Dom João respondeu mobilizando quatro naus: o Voador, o Vingança (as duas embarcações munidas de canhões, sendo que a última tinha no seu histórico a captura de um navio pirata a serviço da França em 1801), o Infante Dom Pedro, e o Leão, carregando 550 soldados sob comando do tenente-coronel Manuel Marques. Eles comporiam uma esquadra sob o comando do almirante James Lucas Yeo. A esquadra partiu de Belém no começo de dezembro de 1808, e ainda naquele mês bombardeou as colônias costeiras de Oiapoque e Aprouague.

No dia 6 de janeiro de 1809, diante das fortificações de Caiena, o almirante Yeo optou por atacar por terra ancoradouros ao longo do rio Maruhy para atrair soldados franceses para uma batalha campal. Ingleses e portugueses no primeiro momento tomaram duas fortificações e renderam cerca de 90 soldados dos 450 que guardavam a cidade. À medida em que os invasores avançavam, tomando mais fortes ao longo do Maruhy, o governador de Caiena, Victor Hugues respondia de maneira desastrada, sem conhecimento da posição ou do tamanho do inimigo, ora oferecendo combate em desvantagem, ora superestimando e recuando diante de forças bem menores. No dia 9, o almirante Yeo liderou pessoalmente o ataque à residência do governador, e iniciou a marcha para a cidade propriamente dita. No dia 12, Hugues assinou sua rendição. Dezessete soldados morreram nos confrontos, apenas um deles do lado anglo-português.
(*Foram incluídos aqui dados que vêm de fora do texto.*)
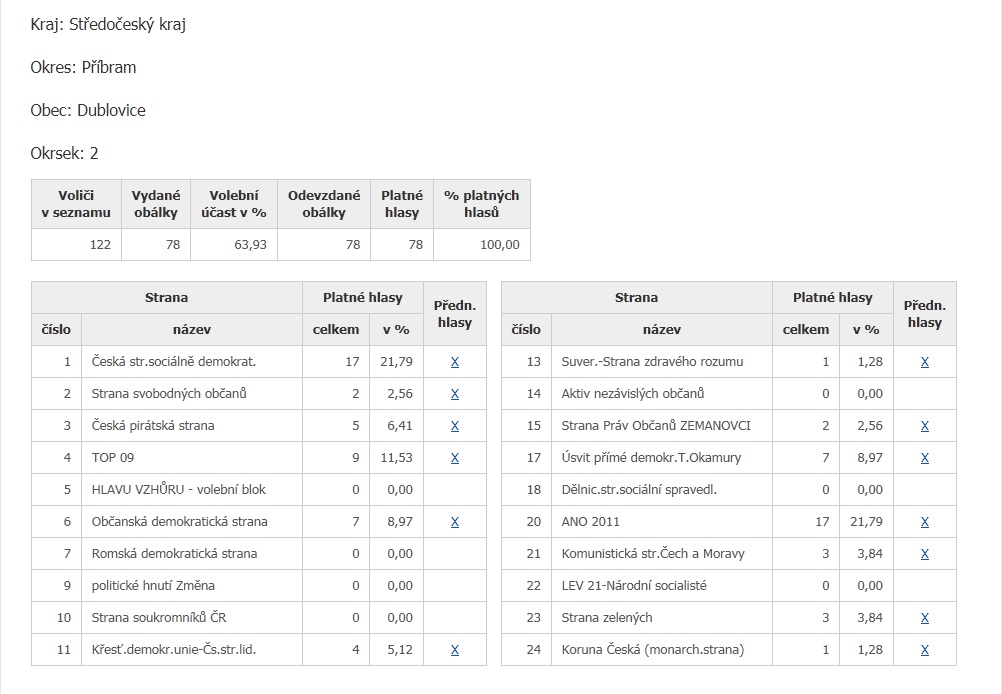This screenshot has width=1002, height=694.
Task: Select the 'HLAVU VZHŮRU - volební blok' party name
Action: coord(178,490)
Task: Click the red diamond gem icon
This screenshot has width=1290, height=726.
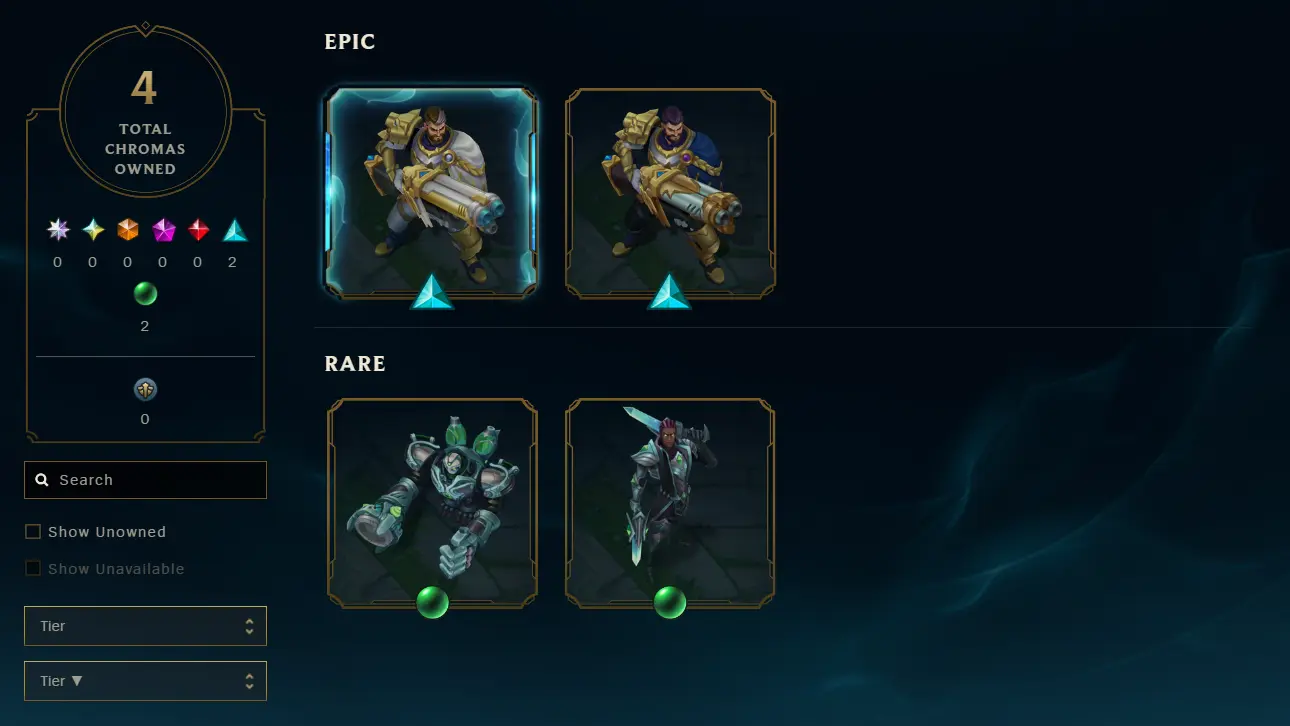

A entrada das tropas na cidade estava programada para o dia 14, mas no dia 13, uma enorme fragata francesa, o Topaze, se aproximou do porto. Desfalcada do Infante Dom Pedro, a esquadra anglo-portuguesa só dispunha da canhoneira britânica Confiance em posição de defesa, porém com metade da capacidade de fogo e sem tripulação. Se o Topaze, com seus canhões e um reforço para a guarnição local aportasse, a operação seria um fracasso. O capitão do navio, George Yeo, irmão do almirante, rapidamente contratou negros libertos locais para tripular o navio e manobrá-lo audaciosamente para uma posição de combate. Como o Topaze estivesse carregando mais de mil barris de farinha, seu capitão recebera ordens de evitar combate se isso pusesse a carga em risco. Então ele deu meia volta e sumiu no horizonte - o Topaze foi afundado dez dias depois num confronto com ingleses perto da ilha de Guadalupe.
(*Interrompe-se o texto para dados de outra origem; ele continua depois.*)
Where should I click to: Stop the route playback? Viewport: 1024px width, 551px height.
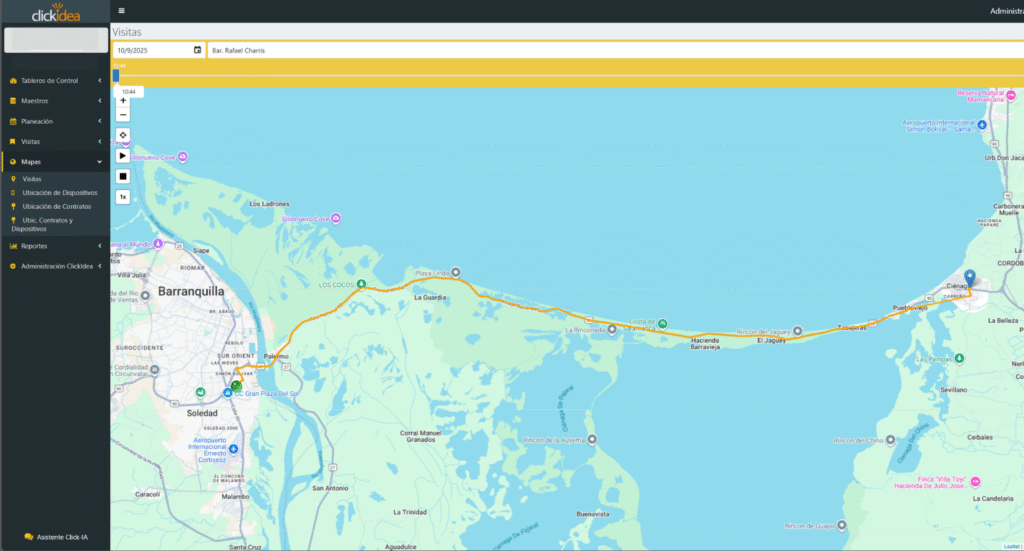123,176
No dia 14, enfim, a cidade abriu os portões e se rendeu. Soldados foram presos e armas apreendidas, e a administração entregue por Hughes e Yeo ao Marquês de Queluz. Ao invés de integrada à colônia do Brasil, foi criada ali a colônia de Caiena e Guiana. A colônia existiu sob controle português até 1815, quando os termos da sua devolução e o estabelecimento da fronteira ao longo do Oiapoque foram acertados entre o rei Luis XVIII e o príncipe regente no Congresso de Viena. Apenas em 1817 uma delegação francesa chegou a Caiena para tomar posse da colônia.
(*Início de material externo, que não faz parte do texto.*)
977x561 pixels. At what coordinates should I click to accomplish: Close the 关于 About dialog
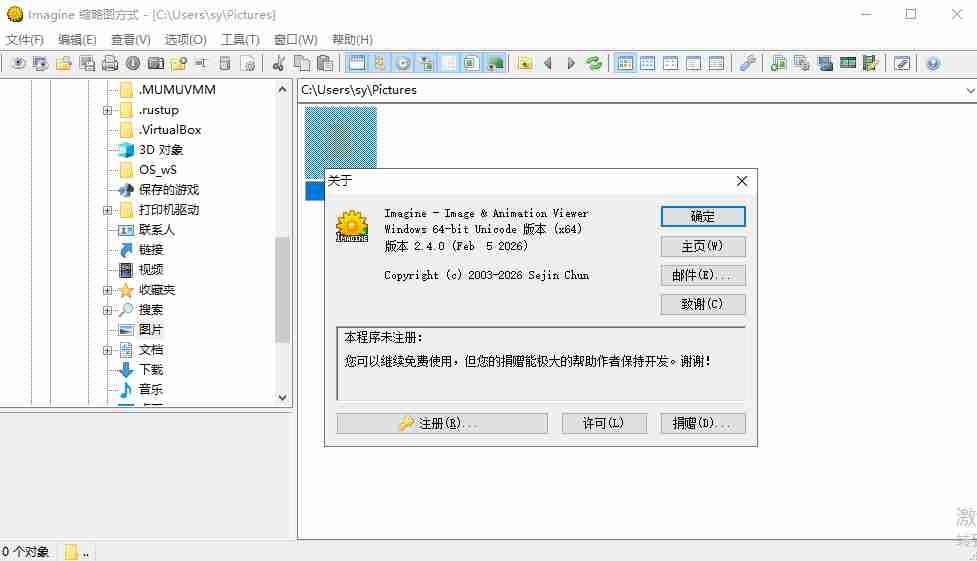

A breve presença portuguesa na Guiana Francesa, além de resultar no estabelecimento da fronteira entre o território e o Brasil, teve como consequência curiosa o enriquecimento dos jardins botânicos no Brasil. Os franceses haviam investido no plantio de especiarias na Guiana, e perto de Caiena havia um complexo de jardins de plantas de interesse econômico e estratégico. De posse desses jardins, os portugueses providenciaram o transporte de mudas e sementes de craveiros, caneleiras, pimenteiras, palmeiras, noz-moscada, frutas-pão, abacateiros, além de uma variedade de cana-de-açúcar local superior à que se plantava no Brasil, a cana-caiena, totalizando 86 espécies inexistentes no Brasil que foram remetidas a Belém, e de lá ao novo Jardim Botânico do Rio de Janeiro.